CIBC & Scotiabank in Belize

Financial Post, Duncan Mavin, 23 June 2007

The island of Ambergris Caye is a 30-kilometre-long slither of jungle 75 minutes by boat from Belize City. "La Isla Bonita" -- the island lent this second name to the title of a Madonna hit single -- is a fabulous place to relax with book and cocktail. But at first glance it seems an unlikely arena for two of Canada's big banks -- peddlers of some of the most advanced banking products on the planet -- to battle it out for market share.

First appearances suggest there is not much call for some of retail banking's biggest sellers -- home loans, small loans for cars and household goods, or wealth management products.
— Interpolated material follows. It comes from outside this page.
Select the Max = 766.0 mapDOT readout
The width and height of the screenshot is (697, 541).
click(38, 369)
For instance, there are only three ways to get around once you are here -- golf cart, bicycle, or flip-flops. A brief network of roads, some paved, some dirt tracks, carve out a dusty checkerboard across the capital, San Pedro, which is the only town on the island. Housing for many of the 15,000 permanent inhabitants is rudimentary, and commerce revolves around a handful of luxury hotels, scuba dive shops, rum punch and tourist trinkets.
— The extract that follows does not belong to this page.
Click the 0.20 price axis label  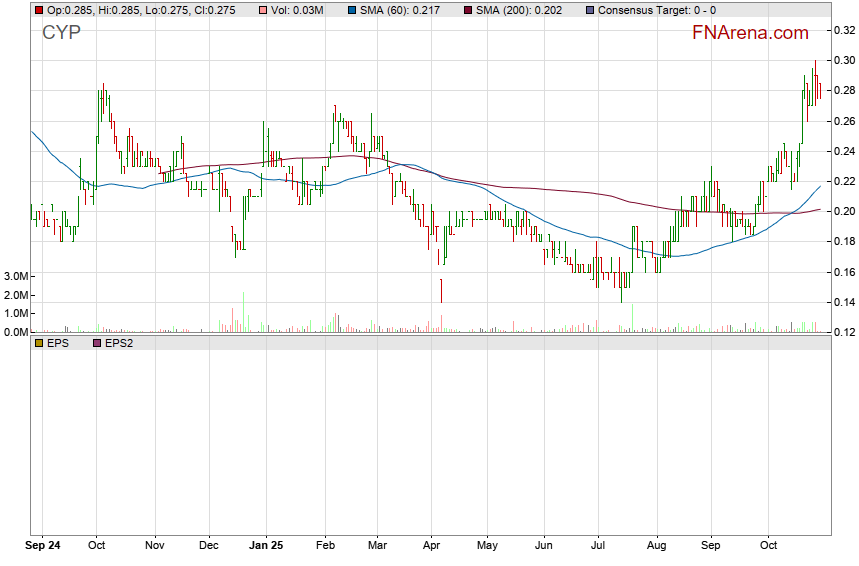(844, 212)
Yet tucked between stores selling "Down in Belize" shot glasses and guava ice cream you will find branches of FirstCaribbean Bank -- owned by Canadian Imperial Bank of Commerce -- and Bank of Nova Scotia.

"We see this as a tremendous opportunity for both retail banking and small business and commercial banking," says Pat Minicucci, Scotiabank's senior vice-president for the Caribbean, without a moment's hesitation.

Ambergris Caye represents a realistic growth engine fuelled largely by tourism, says Mr. Minicucci, who was speaking by cellphone from the mainland as he wheeled south on one of Belize's bumpy highways en route to the opening of the bank's tenth branch in the country, in the town of Punta Gorda.

The number of tourists visiting Belize grew by about 20% from 196,000 to 237,000 between 2001 and 2005, the latest year for which the country's tourist ministry has released data.

"We saw that there was a need for us to join hands with the tourism sector here in Belize and its really served us well," says Scotiabank's managing director in Belize, Patrick Andrews.

The San Pedro branch finances small hotels and has about 4,000 deposit accounts, but it also has a thriving line of business servicing foreigners on vacation and some who want to stay longer.

"Especially lately," says Mr. Andrews, "we've seen some Canadians who come down and they find out a bit about Belize and investing here. Slowly they begin to consider investment opportunities in Belize, buying investment properties and so on. The Scotiabank name is very recognizable and they feel comfortable coming to us."

Crazy Canucks, a wooden hut that opens on to the beach a few feet from the ocean, is one of a handful of bars and hotels that sport their Canadian connections with pride. The number of Canadian tourists to Belize is increasing by about 23% a year.

But Scotiabank doesn't have things all its own way. Belize represents a tiny fraction of the Canadian bank's bottom line -- Belizean operations made about $4-million for Scotiabank last year -- but competition to cash in on the growing tourism trade is heating up, says Mr. Andrews.

On Ambergris Caye, for instance, First-Caribbean landed just last year.

"The opening of this bank in our community gives its residents and tourists a choice when it comes to banking," said Mayor Elsa Paz at the opening ceremony of the branch in January, 2006.

FirstCaribbean, which has four branches in Belize, is the bank formed when CIBC and Barclays Bank PLC of the U.K. merged their Caribbean operations in 2002. Last year, CIBC announced it was buying out Barclays and has raised its stake in First-Caribbean to 91.5% from 49.5% for a total cost of $1.1-billion.

The Caribbean bank contributed about $38-million to CIBC's second-quarter results. Some analysts believe CIBC is on the prowl for other banks in the region to expand its operations there. Caribbean-based media reports persist that the Canadian bank is a possible bidder for Royal Bank of Trinidad and Tobago.

Back in Belize, Mr. Andrews says the best way to deal with the competition is to offer better customer service. At the San Pedro branch -- he flies in to visit at least once a month -- the Scotiabank chief oversaw a recent expansion of the branch's hours, including opening on Saturdays.

"In Belize there are four or five banks including ourselves," Mr. Andrews says. "The largest bank is Belize Bank which way back when was once the Royal Bank of Canada. We are always competing for market share. At Scotiabank we have about 23% of market share after Belize Bank but we are closing in quite nicely."